◆ Task goal ◆
Word for word, repeat each entry that follows.

*** Opening Source records ***

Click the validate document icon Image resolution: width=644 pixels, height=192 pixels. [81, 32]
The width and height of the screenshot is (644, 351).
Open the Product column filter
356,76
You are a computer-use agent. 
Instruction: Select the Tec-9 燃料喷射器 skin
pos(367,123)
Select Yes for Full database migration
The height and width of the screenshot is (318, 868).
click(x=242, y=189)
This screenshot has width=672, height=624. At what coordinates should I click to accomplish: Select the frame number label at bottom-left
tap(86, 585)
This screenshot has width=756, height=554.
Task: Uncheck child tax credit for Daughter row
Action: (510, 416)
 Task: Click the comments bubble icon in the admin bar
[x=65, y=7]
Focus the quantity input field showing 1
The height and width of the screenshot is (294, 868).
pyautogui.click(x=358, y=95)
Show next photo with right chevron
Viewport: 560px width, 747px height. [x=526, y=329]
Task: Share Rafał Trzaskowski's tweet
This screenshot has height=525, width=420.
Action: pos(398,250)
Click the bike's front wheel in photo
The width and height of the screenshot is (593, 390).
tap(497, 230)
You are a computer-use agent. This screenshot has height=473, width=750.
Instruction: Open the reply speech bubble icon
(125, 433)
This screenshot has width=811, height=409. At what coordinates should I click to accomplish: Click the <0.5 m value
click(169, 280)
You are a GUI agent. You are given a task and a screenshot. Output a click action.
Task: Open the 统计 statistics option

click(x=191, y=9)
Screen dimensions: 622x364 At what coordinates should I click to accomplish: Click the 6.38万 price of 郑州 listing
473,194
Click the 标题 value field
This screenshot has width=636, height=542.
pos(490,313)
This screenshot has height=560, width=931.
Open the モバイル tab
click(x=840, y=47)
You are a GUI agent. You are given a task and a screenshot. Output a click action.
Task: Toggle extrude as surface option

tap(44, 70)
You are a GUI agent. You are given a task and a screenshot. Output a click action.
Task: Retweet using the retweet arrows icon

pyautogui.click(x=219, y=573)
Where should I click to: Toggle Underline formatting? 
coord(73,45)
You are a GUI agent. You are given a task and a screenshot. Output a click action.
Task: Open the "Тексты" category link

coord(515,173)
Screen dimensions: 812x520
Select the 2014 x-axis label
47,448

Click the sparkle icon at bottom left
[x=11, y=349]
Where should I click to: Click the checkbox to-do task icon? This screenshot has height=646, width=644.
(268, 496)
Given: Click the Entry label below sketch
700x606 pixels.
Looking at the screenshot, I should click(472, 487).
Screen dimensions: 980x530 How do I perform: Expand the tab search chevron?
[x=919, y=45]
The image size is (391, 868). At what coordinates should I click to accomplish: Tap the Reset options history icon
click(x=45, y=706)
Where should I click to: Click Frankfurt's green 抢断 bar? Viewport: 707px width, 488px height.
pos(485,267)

*** Closing Source records ***

◆ Response to this task ◆
Click the validate document icon Image resolution: width=644 pixels, height=192 pixels. [81, 32]
The width and height of the screenshot is (644, 351).
Open the Product column filter
356,76
You are a computer-use agent. 
Instruction: Select the Tec-9 燃料喷射器 skin
pos(367,123)
Select Yes for Full database migration
The height and width of the screenshot is (318, 868).
click(x=242, y=189)
This screenshot has width=672, height=624. At what coordinates should I click to accomplish: Select the frame number label at bottom-left
tap(86, 585)
This screenshot has width=756, height=554.
Task: Uncheck child tax credit for Daughter row
Action: (510, 416)
 Task: Click the comments bubble icon in the admin bar
[x=65, y=7]
Focus the quantity input field showing 1
The height and width of the screenshot is (294, 868).
pyautogui.click(x=358, y=95)
Show next photo with right chevron
Viewport: 560px width, 747px height. [x=526, y=329]
Task: Share Rafał Trzaskowski's tweet
This screenshot has height=525, width=420.
Action: pos(398,250)
Click the bike's front wheel in photo
The width and height of the screenshot is (593, 390).
tap(497, 230)
You are a computer-use agent. This screenshot has height=473, width=750.
Instruction: Open the reply speech bubble icon
(125, 433)
This screenshot has width=811, height=409. At what coordinates should I click to accomplish: Click the <0.5 m value
click(169, 280)
You are a GUI agent. You are given a task and a screenshot. Output a click action.
Task: Open the 统计 statistics option

click(x=191, y=9)
Screen dimensions: 622x364 At what coordinates should I click to accomplish: Click the 6.38万 price of 郑州 listing
473,194
Click the 标题 value field
This screenshot has width=636, height=542.
pos(490,313)
This screenshot has height=560, width=931.
Open the モバイル tab
click(x=840, y=47)
You are a GUI agent. You are given a task and a screenshot. Output a click action.
Task: Toggle extrude as surface option

tap(44, 70)
You are a GUI agent. You are given a task and a screenshot. Output a click action.
Task: Retweet using the retweet arrows icon

pyautogui.click(x=219, y=573)
Where should I click to: Toggle Underline formatting? 
coord(73,45)
You are a GUI agent. You are given a task and a screenshot. Output a click action.
Task: Open the "Тексты" category link

coord(515,173)
Screen dimensions: 812x520
Select the 2014 x-axis label
47,448

Click the sparkle icon at bottom left
[x=11, y=349]
Where should I click to: Click the checkbox to-do task icon? This screenshot has height=646, width=644.
(268, 496)
Given: Click the Entry label below sketch
700x606 pixels.
Looking at the screenshot, I should click(472, 487).
Screen dimensions: 980x530 How do I perform: Expand the tab search chevron?
[x=919, y=45]
The image size is (391, 868). At what coordinates should I click to accomplish: Tap the Reset options history icon
click(x=45, y=706)
Where should I click to: Click Frankfurt's green 抢断 bar? Viewport: 707px width, 488px height.
pos(485,267)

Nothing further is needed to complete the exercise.